From: Chandan Babu R <chandan.babu@oracle.com>
To: "Darrick J. Wong" <djwong@kernel.org>
Cc: chandanrlinux@gmail.com, linux-xfs@vger.kernel.org
Subject: Re: [PATCH 13/14] xfs: compute the maximum height of the rmap btree when reflink enabled
Date: Mon, 20 Sep 2021 15:26:56 +0530 [thread overview]
Message-ID: <8735pz7eon.fsf@debian-BULLSEYE-live-builder-AMD64> (raw)
In-Reply-To: <163192862112.416199.3937220618088469929.stgit@magnolia>
On 18 Sep 2021 at 07:00, Darrick J. Wong wrote:
> From: Darrick J. Wong <djwong@kernel.org>
>
> Instead of assuming that the hardcoded XFS_BTREE_MAXLEVELS value is big
> enough to handle the maximally tall rmap btree when all blocks are in
> use and maximally shared, let's compute the maximum height assuming the
> rmapbt consumes as many blocks as possible.
Maximum rmap btree height calculations look good to me.
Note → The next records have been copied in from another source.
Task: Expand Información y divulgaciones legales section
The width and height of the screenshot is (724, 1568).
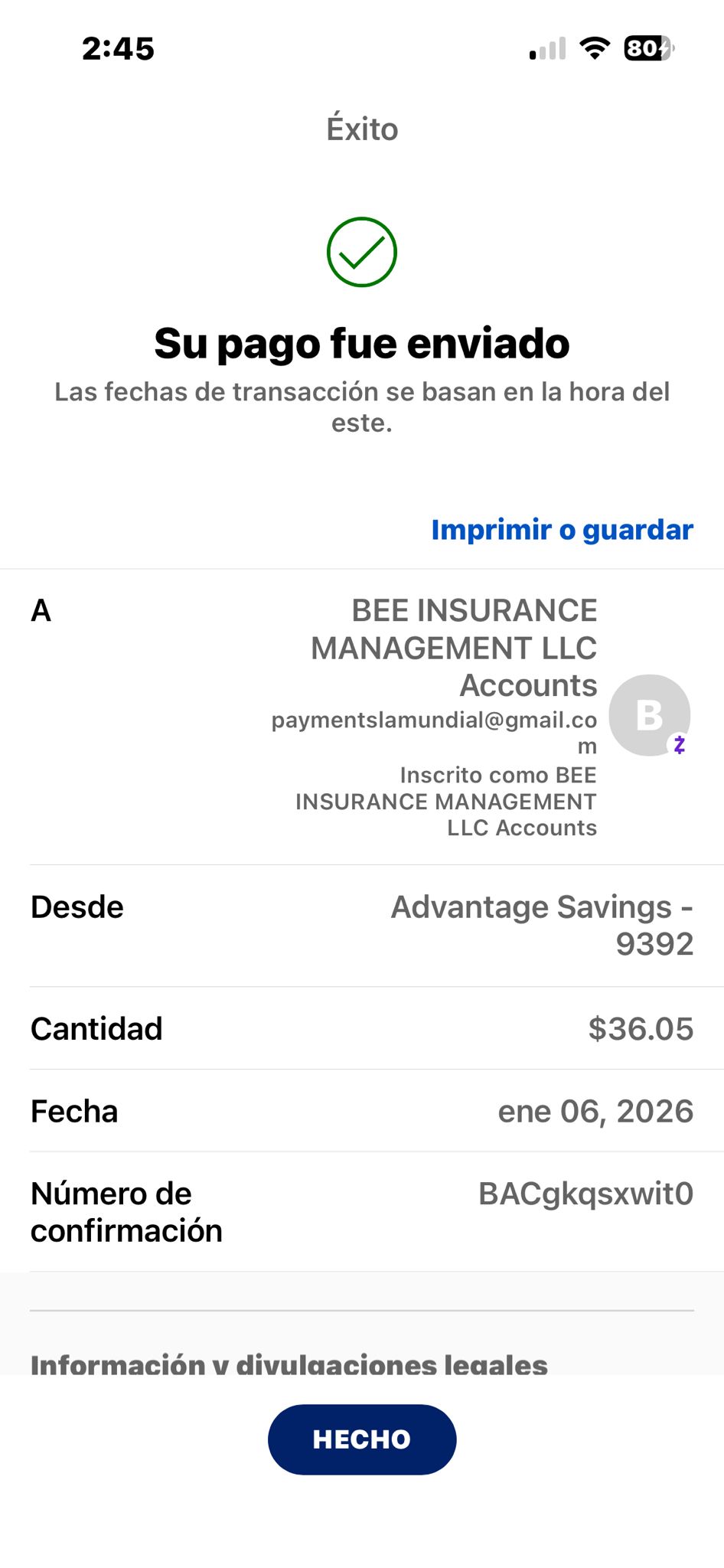Action: pos(289,1364)
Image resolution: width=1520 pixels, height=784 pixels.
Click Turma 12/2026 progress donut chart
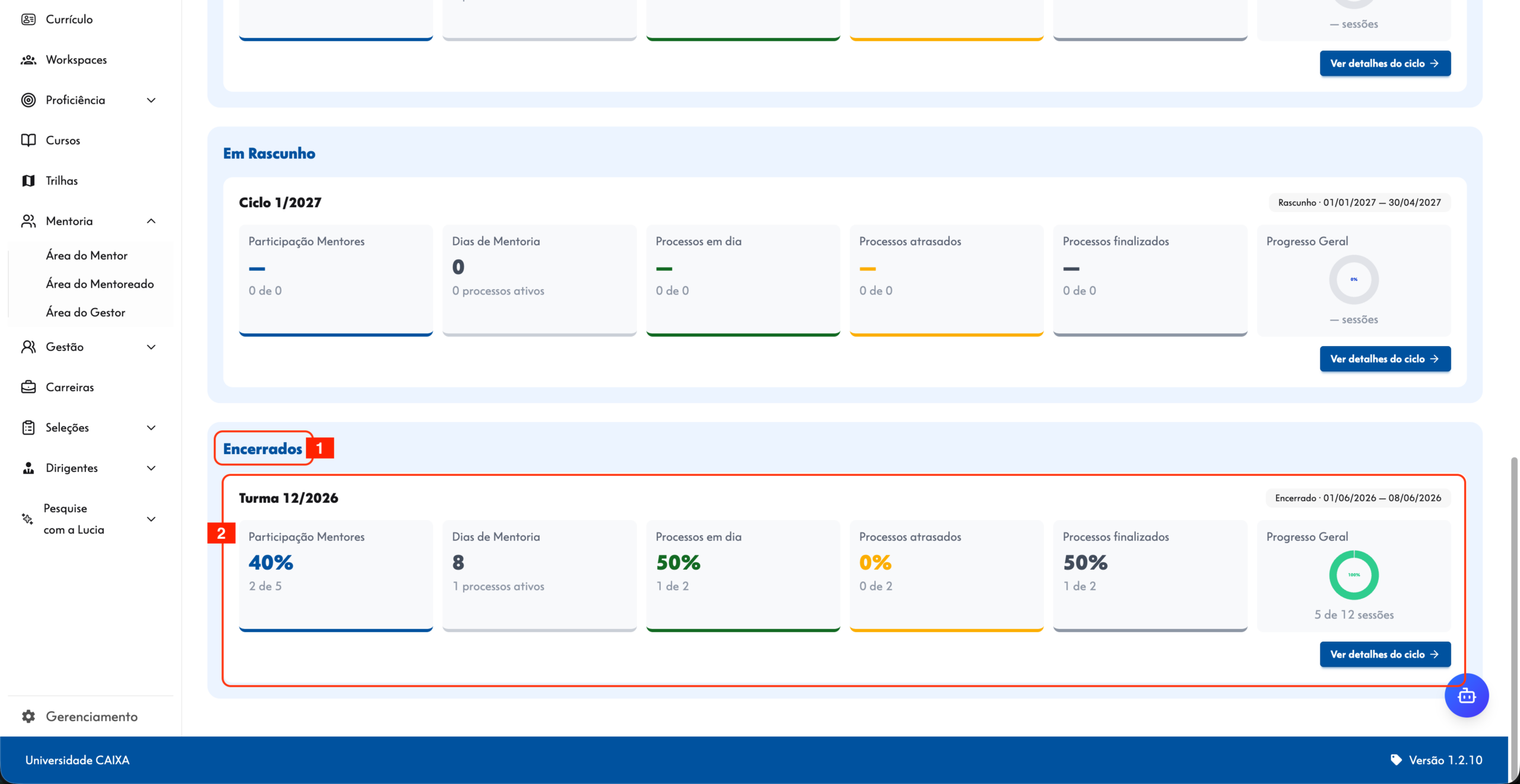pos(1354,575)
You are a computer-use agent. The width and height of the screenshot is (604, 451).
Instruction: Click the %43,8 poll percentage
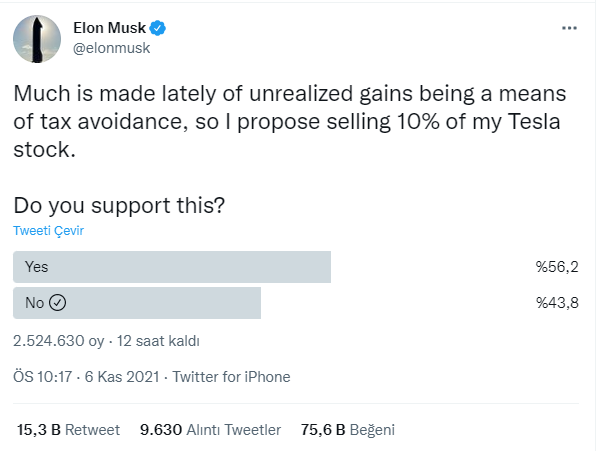(x=557, y=303)
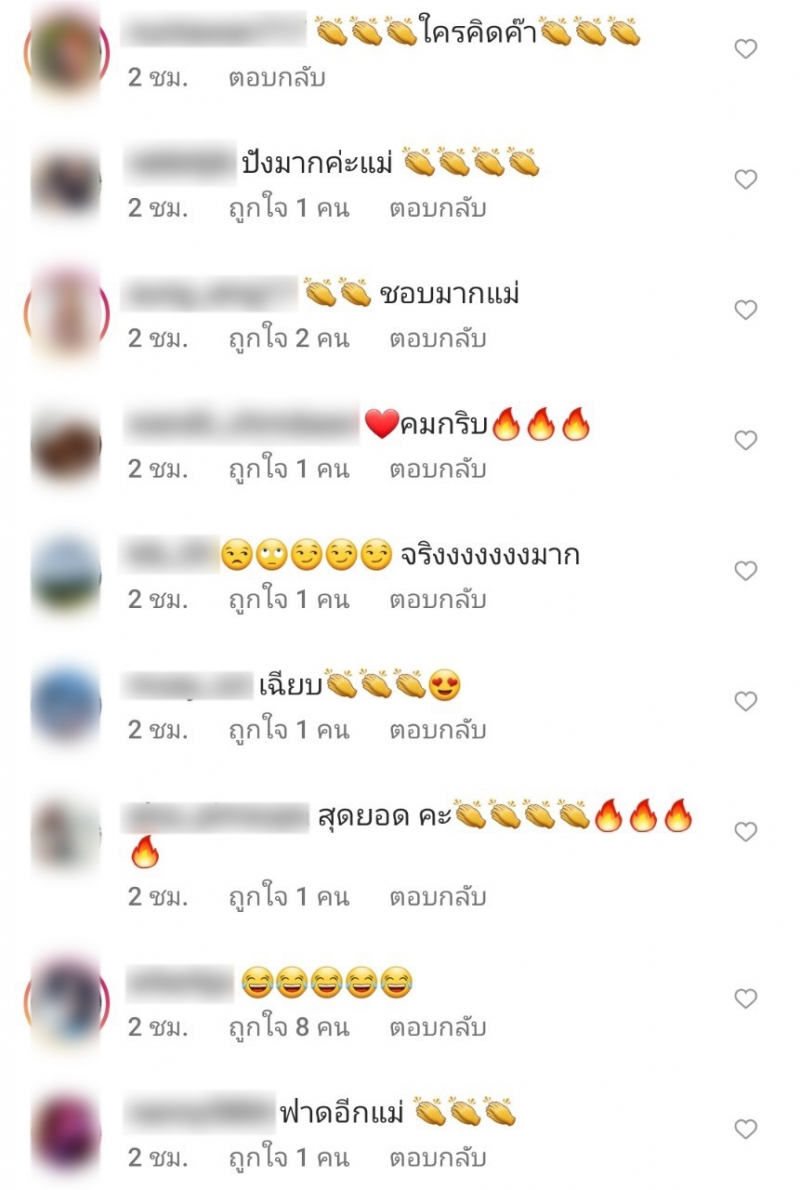Open avatar of the laughing emojis commenter
This screenshot has height=1190, width=800.
[x=67, y=1001]
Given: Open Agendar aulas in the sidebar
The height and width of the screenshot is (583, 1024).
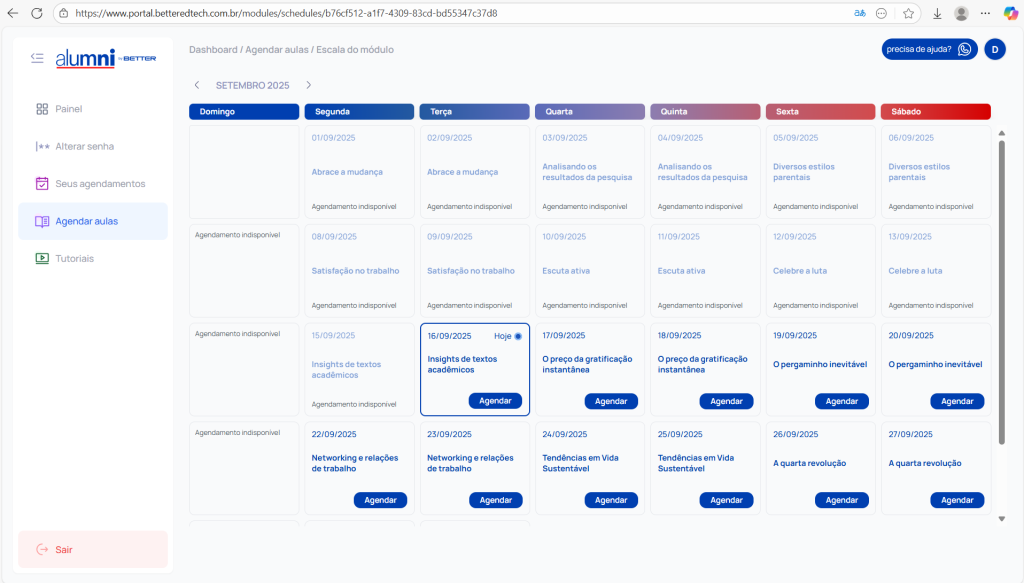Looking at the screenshot, I should coord(86,221).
Reviewed-by: Chandan Babu R <chandan.babu@oracle.com>
>
> Signed-off-by: Darrick J. Wong <djwong@kernel.org>
> ---
> fs/xfs/libxfs/xfs_btree.c | 34 +++++++++++++++++++++++++++++++++
> fs/xfs/libxfs/xfs_btree.h | 2 ++
> fs/xfs/libxfs/xfs_rmap_btree.c | 40 ++++++++++++++++++++-------------------
> fs/xfs/libxfs/xfs_rmap_btree.h | 2 +-
> fs/xfs/libxfs/xfs_trans_resv.c | 12 ++++++++++++
> fs/xfs/libxfs/xfs_trans_space.h | 7 +++++++
> fs/xfs/xfs_mount.c | 2 +-
> 7 files changed, 78 insertions(+), 21 deletions(-)
>
>
> diff --git a/fs/xfs/libxfs/xfs_btree.c b/fs/xfs/libxfs/xfs_btree.c
> index 6cf49f7e1299..005bc42cf0bd 100644
> --- a/fs/xfs/libxfs/xfs_btree.c
> +++ b/fs/xfs/libxfs/xfs_btree.c
> @@ -4526,6 +4526,40 @@ xfs_btree_compute_maxlevels(
> return level;
> }
>
> +/*
> + * Compute the maximum height of a btree that is allowed to consume up to the
> + * given number of blocks.
> + */
> +unsigned int
> +xfs_btree_compute_maxlevels_size(
> + unsigned long long max_btblocks,
> + unsigned int leaf_mnr)
> +{
> + unsigned long long leaf_blocks = leaf_mnr;
> + unsigned long long blocks_left;
> + unsigned int maxlevels;
> +
> + if (max_btblocks < 1)
> + return 0;
> +
> + /*
> + * The loop increments maxlevels as long as there would be enough
> + * blocks left in the reservation to handle each node block at the
> + * current level pointing to the minimum possible number of leaf blocks
> + * at the next level down. We start the loop assuming a single-level
> + * btree consuming one block.
> + */
> + maxlevels = 1;
> + blocks_left = max_btblocks - 1;
> + while (leaf_blocks < blocks_left) {
> + maxlevels++;
> + blocks_left -= leaf_blocks;
> + leaf_blocks *= leaf_mnr;
> + }
> +
> + return maxlevels;
> +}
> +
> /*
> * Query a regular btree for all records overlapping a given interval.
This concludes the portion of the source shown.